The Covenant's editor has a son Lane who has just graduated from
college, and who also works on the paper, and there is an
attraction between Lane and Claire, which develops into a
relationship. I have read all too many books which would take
this basic theme and exploit it in an unpleasant manner, but
here things seem very natural and not labored.

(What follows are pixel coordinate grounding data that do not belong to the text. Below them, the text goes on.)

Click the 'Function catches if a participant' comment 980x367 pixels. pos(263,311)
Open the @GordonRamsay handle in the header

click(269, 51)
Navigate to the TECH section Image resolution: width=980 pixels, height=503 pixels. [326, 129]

The writing style is a joy. As the book gently points out,
as Claire learns, good reporters can tell a story succinctly
and cleanly--they don't waste space, but neither do they
abbreviate. The writing style has this flavor--there is no
sense of padding, no extraneous verbiage, things are told
straightfowardly. Too many novels--too many popular novels--
are short stories padded into 300-page books. John Grisham's
novels seem to be this way, whereas Scott Turow's books are not.
The Last Summer has a fine, easy, unlabored flow to it, and you
don't find paragraphs and pages that you wish had been left out.

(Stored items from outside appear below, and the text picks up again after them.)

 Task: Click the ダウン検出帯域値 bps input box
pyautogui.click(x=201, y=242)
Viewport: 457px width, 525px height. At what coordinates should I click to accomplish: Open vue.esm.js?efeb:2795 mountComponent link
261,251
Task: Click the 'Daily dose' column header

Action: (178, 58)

There's an epilogue, which brings Claire and Lane back together
after almost 30 years, and the epilogue provides an excellent
counterpoint to the overrated Bridges of Madison County. In
Bridges, each of the lovers has no clue about what the other is
doing over the following years--this never seemed believable--
a top photographer/author who continues his work can be found,
and the photographer can get the local paper, which would let
him know some of what is going on with her life. This is not
always true--it can be hard to find a transient, for example.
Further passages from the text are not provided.